Stored records
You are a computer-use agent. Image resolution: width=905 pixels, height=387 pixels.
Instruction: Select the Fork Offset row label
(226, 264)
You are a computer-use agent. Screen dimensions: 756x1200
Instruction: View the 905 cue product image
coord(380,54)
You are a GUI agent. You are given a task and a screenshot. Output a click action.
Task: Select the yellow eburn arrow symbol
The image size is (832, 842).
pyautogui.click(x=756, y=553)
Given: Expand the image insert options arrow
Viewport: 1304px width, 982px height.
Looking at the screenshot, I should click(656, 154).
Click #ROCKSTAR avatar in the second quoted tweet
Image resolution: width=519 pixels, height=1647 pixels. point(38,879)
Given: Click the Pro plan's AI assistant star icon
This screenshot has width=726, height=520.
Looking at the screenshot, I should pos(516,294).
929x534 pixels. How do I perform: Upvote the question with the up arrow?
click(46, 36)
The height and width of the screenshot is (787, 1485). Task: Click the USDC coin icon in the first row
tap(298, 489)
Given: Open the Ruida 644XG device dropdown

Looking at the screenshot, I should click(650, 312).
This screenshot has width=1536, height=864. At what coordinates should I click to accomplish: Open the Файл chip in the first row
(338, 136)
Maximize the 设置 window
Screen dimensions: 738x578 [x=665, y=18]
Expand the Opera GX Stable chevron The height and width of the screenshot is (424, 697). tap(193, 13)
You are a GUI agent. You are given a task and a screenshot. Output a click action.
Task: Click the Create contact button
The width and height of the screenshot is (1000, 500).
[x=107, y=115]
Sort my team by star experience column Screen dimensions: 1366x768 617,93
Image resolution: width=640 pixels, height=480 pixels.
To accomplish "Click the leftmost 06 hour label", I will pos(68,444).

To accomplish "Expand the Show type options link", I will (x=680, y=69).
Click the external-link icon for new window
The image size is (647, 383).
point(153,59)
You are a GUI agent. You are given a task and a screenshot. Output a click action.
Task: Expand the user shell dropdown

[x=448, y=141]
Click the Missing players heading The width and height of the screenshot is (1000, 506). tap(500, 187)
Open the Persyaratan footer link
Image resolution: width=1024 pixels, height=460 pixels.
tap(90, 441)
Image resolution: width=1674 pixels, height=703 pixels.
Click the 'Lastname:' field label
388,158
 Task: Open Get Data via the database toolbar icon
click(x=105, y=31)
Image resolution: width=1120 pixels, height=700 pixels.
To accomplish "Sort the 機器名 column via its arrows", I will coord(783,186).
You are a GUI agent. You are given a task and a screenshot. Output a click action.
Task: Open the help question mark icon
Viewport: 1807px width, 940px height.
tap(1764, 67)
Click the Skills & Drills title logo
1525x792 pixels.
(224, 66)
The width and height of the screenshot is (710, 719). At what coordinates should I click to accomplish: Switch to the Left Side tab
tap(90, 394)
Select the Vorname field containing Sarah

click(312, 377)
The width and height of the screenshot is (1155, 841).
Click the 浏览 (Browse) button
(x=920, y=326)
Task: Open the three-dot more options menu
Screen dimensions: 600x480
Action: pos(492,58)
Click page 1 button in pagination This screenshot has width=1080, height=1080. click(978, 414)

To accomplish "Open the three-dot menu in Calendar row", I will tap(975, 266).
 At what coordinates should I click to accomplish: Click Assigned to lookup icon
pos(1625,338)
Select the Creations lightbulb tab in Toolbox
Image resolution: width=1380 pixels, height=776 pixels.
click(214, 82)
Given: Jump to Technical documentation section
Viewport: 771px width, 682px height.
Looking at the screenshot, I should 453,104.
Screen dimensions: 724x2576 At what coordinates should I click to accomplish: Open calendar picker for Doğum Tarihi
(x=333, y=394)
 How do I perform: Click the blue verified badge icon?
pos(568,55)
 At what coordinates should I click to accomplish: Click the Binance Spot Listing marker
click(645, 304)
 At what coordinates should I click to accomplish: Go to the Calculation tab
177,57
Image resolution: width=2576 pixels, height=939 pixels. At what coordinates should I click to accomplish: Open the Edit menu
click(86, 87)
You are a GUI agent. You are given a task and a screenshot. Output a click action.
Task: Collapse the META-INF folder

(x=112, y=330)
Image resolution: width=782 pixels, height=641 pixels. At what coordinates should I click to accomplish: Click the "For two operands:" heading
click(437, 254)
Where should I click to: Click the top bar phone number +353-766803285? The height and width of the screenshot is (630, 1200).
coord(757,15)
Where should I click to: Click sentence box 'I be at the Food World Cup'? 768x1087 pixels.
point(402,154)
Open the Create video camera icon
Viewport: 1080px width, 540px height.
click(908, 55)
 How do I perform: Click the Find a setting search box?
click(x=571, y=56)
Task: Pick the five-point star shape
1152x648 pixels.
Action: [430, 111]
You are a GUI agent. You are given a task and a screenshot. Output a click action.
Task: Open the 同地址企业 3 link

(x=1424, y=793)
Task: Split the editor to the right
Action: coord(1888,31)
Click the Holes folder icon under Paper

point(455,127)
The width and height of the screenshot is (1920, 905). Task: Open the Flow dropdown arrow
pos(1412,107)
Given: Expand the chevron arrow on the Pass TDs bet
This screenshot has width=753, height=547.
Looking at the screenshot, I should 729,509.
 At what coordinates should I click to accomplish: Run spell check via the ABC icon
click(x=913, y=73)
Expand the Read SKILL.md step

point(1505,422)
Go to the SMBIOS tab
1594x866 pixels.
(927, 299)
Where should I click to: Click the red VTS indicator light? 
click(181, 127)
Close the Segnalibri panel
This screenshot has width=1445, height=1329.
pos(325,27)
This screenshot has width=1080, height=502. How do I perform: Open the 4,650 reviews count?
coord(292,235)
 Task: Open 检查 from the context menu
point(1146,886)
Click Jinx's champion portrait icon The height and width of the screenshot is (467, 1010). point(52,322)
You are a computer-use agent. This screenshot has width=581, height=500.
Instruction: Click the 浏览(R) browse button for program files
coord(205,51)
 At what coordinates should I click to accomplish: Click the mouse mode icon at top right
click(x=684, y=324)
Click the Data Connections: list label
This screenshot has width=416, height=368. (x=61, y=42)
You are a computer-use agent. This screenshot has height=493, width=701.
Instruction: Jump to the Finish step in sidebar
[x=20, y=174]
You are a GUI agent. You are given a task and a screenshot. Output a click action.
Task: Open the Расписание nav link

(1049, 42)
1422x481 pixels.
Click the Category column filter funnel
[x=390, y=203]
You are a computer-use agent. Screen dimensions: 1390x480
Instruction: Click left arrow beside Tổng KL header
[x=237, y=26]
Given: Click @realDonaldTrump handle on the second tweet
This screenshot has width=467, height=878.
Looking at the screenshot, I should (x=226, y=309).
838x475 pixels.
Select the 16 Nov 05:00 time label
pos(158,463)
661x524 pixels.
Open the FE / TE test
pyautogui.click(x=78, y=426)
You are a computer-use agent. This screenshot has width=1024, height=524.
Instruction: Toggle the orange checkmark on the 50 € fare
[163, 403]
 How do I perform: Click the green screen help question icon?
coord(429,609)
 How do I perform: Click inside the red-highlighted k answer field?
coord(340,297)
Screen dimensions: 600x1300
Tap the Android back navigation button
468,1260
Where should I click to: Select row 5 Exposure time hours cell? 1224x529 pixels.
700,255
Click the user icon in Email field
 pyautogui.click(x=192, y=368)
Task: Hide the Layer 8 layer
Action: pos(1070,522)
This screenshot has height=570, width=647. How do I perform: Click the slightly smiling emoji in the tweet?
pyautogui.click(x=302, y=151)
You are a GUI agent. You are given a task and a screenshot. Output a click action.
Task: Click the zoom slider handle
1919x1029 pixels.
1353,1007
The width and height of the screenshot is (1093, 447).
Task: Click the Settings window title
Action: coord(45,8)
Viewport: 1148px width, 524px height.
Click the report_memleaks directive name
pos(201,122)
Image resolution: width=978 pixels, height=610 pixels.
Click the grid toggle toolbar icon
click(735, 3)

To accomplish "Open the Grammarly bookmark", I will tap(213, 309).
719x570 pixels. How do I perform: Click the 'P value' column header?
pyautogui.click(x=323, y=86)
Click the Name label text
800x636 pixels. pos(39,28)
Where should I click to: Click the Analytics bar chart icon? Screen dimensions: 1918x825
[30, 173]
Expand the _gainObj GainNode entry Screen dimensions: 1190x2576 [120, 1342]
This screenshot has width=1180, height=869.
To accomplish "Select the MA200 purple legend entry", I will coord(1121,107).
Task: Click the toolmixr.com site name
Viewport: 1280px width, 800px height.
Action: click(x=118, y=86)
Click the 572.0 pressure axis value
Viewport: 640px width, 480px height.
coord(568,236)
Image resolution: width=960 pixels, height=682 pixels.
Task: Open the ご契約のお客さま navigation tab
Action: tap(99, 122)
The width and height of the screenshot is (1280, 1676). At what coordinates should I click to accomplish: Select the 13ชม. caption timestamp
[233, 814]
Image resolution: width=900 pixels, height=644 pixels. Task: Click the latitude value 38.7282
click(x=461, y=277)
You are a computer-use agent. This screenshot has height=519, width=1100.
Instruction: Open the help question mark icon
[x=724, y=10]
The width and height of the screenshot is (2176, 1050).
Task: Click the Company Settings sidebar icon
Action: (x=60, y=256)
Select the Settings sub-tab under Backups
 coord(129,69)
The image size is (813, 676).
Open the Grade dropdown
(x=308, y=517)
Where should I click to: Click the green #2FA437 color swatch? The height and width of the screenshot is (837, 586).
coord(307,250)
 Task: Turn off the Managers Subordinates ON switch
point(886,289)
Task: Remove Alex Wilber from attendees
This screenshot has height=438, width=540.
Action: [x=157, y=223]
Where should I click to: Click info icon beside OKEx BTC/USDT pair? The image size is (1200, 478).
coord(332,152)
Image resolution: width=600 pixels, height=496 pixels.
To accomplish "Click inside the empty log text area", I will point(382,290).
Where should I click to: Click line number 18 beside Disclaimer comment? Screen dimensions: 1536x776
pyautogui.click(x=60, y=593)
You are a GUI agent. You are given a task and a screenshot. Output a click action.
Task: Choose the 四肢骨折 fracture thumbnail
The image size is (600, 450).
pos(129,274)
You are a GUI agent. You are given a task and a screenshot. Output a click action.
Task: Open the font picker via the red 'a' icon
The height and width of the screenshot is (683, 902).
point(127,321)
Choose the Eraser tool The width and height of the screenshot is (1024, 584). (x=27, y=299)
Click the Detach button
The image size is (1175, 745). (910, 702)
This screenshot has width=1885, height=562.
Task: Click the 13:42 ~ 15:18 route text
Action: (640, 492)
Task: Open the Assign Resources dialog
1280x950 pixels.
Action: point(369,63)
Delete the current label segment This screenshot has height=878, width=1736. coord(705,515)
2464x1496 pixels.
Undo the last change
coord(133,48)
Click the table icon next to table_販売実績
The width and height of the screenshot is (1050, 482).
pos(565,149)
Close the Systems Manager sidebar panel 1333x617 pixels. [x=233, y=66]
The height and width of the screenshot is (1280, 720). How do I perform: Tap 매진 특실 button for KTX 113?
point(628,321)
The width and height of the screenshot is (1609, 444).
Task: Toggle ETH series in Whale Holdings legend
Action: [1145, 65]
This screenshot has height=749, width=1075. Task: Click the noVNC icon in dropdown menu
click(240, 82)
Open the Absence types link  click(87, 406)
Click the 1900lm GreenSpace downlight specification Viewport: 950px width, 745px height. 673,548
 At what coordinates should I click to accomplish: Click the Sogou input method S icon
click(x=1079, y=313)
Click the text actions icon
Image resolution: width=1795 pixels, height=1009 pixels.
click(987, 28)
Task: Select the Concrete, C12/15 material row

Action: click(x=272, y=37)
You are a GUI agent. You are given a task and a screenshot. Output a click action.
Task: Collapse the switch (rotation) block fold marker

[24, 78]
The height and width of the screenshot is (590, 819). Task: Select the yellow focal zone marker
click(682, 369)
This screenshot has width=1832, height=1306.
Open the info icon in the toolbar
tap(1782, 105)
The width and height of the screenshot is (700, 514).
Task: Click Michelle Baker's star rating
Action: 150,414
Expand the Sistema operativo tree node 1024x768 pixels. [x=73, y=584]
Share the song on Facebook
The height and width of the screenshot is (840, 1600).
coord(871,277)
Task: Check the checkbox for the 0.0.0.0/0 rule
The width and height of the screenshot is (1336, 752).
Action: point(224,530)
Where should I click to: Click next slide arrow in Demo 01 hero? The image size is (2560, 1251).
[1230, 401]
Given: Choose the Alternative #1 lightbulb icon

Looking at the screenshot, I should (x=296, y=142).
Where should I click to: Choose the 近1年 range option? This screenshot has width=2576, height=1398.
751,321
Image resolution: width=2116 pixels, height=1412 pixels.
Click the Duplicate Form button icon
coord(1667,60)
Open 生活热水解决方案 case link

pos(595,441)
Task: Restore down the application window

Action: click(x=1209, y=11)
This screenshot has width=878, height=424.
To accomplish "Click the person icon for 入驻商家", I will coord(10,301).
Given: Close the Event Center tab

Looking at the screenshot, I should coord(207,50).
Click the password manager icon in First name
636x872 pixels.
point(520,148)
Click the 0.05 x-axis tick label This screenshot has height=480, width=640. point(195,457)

**What you are asked to do**
Each line of the entries above that includes "handle" counts once; state how many such lines there are, with the number as the only answer.

**Reply**
2